Exercise: For each line below that holds "entry", return the line as it stands.

Stored data entries
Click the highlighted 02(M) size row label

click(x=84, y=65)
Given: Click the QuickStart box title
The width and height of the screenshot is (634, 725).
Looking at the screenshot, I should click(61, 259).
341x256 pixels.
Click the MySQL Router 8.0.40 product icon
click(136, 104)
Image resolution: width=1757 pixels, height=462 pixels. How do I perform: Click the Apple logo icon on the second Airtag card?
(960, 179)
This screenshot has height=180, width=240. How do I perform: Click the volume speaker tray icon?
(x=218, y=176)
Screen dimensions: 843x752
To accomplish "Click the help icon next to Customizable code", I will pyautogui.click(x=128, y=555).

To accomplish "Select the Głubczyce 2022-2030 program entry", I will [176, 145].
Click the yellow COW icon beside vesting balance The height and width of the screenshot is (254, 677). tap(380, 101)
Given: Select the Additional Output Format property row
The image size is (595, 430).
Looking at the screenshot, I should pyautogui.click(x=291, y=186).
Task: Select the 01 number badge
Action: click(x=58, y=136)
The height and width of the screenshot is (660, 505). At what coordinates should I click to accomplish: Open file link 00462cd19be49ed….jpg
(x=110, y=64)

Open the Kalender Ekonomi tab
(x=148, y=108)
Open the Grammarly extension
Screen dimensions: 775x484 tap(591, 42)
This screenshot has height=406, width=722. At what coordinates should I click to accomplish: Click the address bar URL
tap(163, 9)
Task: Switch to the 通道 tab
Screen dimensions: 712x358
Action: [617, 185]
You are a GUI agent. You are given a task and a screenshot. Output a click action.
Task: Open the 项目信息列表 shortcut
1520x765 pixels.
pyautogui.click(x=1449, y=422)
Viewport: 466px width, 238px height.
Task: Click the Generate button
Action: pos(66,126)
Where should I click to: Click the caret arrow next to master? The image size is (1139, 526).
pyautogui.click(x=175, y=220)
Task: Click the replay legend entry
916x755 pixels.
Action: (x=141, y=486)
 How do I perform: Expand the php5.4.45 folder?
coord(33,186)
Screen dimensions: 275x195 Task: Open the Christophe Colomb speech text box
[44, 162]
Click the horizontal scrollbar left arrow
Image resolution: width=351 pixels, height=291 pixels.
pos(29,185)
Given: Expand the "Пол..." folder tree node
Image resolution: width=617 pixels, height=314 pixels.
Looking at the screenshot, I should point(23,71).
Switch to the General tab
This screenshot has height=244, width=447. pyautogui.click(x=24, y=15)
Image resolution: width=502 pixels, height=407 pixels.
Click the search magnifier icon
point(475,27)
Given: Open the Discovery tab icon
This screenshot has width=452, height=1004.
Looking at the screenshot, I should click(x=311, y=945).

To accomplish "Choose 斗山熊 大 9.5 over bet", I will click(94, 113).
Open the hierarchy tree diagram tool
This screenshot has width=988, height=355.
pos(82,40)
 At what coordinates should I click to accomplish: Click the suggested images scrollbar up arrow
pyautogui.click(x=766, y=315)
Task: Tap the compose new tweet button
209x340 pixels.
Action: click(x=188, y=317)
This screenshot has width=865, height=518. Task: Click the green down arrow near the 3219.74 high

Worked solution:
To accomplish "Select the Głubczyce 2022-2030 program entry", I will [176, 145].
Task: Click the replay legend entry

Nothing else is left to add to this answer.